▶ Exercise description
Could you give the entries again, exactly as written?

▶ Data extracts
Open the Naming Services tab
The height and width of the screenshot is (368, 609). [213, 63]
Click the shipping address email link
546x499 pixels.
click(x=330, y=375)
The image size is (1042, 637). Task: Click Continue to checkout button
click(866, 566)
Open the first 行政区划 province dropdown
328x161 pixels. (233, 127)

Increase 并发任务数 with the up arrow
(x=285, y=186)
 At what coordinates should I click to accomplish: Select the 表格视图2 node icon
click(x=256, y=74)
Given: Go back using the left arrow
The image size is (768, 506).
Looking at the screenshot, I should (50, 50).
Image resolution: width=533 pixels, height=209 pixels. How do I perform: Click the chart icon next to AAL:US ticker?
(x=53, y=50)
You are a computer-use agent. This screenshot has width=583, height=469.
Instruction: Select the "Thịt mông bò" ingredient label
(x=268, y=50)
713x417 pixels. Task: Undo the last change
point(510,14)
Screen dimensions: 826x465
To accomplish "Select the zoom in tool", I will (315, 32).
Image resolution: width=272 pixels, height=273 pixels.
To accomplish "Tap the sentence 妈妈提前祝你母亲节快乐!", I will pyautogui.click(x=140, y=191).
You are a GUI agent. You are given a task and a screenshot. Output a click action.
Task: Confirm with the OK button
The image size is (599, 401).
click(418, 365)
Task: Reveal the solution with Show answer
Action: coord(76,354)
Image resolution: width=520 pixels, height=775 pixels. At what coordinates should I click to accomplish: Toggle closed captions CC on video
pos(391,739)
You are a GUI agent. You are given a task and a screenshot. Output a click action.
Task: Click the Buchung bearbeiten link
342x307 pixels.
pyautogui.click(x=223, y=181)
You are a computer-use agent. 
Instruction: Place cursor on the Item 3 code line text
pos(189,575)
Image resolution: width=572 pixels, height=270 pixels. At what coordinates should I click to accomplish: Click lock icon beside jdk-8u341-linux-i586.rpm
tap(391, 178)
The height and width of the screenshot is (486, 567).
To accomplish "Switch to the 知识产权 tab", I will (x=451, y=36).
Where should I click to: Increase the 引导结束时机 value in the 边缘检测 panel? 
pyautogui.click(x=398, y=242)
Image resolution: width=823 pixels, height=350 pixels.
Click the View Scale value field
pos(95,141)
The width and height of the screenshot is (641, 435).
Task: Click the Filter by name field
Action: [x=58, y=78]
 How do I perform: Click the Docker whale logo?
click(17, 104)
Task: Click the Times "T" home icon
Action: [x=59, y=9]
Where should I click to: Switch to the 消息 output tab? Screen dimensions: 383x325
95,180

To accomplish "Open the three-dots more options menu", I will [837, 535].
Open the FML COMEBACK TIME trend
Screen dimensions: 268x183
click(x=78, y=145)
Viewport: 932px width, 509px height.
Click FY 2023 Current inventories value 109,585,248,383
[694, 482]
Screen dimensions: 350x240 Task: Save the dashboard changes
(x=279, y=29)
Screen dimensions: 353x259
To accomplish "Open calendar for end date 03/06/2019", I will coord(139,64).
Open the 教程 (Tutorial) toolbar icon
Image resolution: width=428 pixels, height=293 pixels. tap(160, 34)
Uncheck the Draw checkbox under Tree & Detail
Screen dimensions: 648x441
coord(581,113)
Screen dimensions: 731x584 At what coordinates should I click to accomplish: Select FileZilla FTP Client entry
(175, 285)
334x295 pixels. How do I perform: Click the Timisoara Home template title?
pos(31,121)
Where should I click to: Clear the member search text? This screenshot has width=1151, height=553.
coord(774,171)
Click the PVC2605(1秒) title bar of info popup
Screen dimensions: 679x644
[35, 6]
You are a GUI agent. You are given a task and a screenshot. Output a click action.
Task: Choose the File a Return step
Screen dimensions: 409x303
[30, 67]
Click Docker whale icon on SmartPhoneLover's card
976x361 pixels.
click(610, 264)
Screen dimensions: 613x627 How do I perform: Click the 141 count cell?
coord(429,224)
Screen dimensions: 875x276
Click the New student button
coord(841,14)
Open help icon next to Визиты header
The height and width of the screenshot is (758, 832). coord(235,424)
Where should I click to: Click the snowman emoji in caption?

▶ Result below
Open the Naming Services tab
The height and width of the screenshot is (368, 609). [213, 63]
Click the shipping address email link
546x499 pixels.
click(x=330, y=375)
The image size is (1042, 637). Task: Click Continue to checkout button
click(866, 566)
Open the first 行政区划 province dropdown
328x161 pixels. (233, 127)

Increase 并发任务数 with the up arrow
(x=285, y=186)
 At what coordinates should I click to accomplish: Select the 表格视图2 node icon
click(x=256, y=74)
Given: Go back using the left arrow
The image size is (768, 506).
Looking at the screenshot, I should (50, 50).
Image resolution: width=533 pixels, height=209 pixels. How do I perform: Click the chart icon next to AAL:US ticker?
(x=53, y=50)
You are a computer-use agent. This screenshot has width=583, height=469.
Instruction: Select the "Thịt mông bò" ingredient label
(x=268, y=50)
713x417 pixels. Task: Undo the last change
point(510,14)
Screen dimensions: 826x465
To accomplish "Select the zoom in tool", I will (315, 32).
Image resolution: width=272 pixels, height=273 pixels.
To accomplish "Tap the sentence 妈妈提前祝你母亲节快乐!", I will pyautogui.click(x=140, y=191).
You are a GUI agent. You are given a task and a screenshot. Output a click action.
Task: Confirm with the OK button
The image size is (599, 401).
click(418, 365)
Task: Reveal the solution with Show answer
Action: coord(76,354)
Image resolution: width=520 pixels, height=775 pixels. At what coordinates should I click to accomplish: Toggle closed captions CC on video
pos(391,739)
You are a GUI agent. You are given a task and a screenshot. Output a click action.
Task: Click the Buchung bearbeiten link
342x307 pixels.
pyautogui.click(x=223, y=181)
You are a computer-use agent. 
Instruction: Place cursor on the Item 3 code line text
pos(189,575)
Image resolution: width=572 pixels, height=270 pixels. At what coordinates should I click to accomplish: Click lock icon beside jdk-8u341-linux-i586.rpm
tap(391, 178)
The height and width of the screenshot is (486, 567).
To accomplish "Switch to the 知识产权 tab", I will (x=451, y=36).
Where should I click to: Increase the 引导结束时机 value in the 边缘检测 panel? 
pyautogui.click(x=398, y=242)
Image resolution: width=823 pixels, height=350 pixels.
Click the View Scale value field
pos(95,141)
The width and height of the screenshot is (641, 435).
Task: Click the Filter by name field
Action: [x=58, y=78]
 How do I perform: Click the Docker whale logo?
click(17, 104)
Task: Click the Times "T" home icon
Action: [x=59, y=9]
Where should I click to: Switch to the 消息 output tab? Screen dimensions: 383x325
95,180

To accomplish "Open the three-dots more options menu", I will [837, 535].
Open the FML COMEBACK TIME trend
Screen dimensions: 268x183
click(x=78, y=145)
Viewport: 932px width, 509px height.
Click FY 2023 Current inventories value 109,585,248,383
[694, 482]
Screen dimensions: 350x240 Task: Save the dashboard changes
(x=279, y=29)
Screen dimensions: 353x259
To accomplish "Open calendar for end date 03/06/2019", I will coord(139,64).
Open the 教程 (Tutorial) toolbar icon
Image resolution: width=428 pixels, height=293 pixels. tap(160, 34)
Uncheck the Draw checkbox under Tree & Detail
Screen dimensions: 648x441
coord(581,113)
Screen dimensions: 731x584 At what coordinates should I click to accomplish: Select FileZilla FTP Client entry
(175, 285)
334x295 pixels. How do I perform: Click the Timisoara Home template title?
pos(31,121)
Where should I click to: Clear the member search text? This screenshot has width=1151, height=553.
coord(774,171)
Click the PVC2605(1秒) title bar of info popup
Screen dimensions: 679x644
[35, 6]
You are a GUI agent. You are given a task and a screenshot. Output a click action.
Task: Choose the File a Return step
Screen dimensions: 409x303
[30, 67]
Click Docker whale icon on SmartPhoneLover's card
976x361 pixels.
click(610, 264)
Screen dimensions: 613x627 How do I perform: Click the 141 count cell?
coord(429,224)
Screen dimensions: 875x276
Click the New student button
coord(841,14)
Open help icon next to Визиты header
The height and width of the screenshot is (758, 832). coord(235,424)
Where should I click to: Click the snowman emoji in caption?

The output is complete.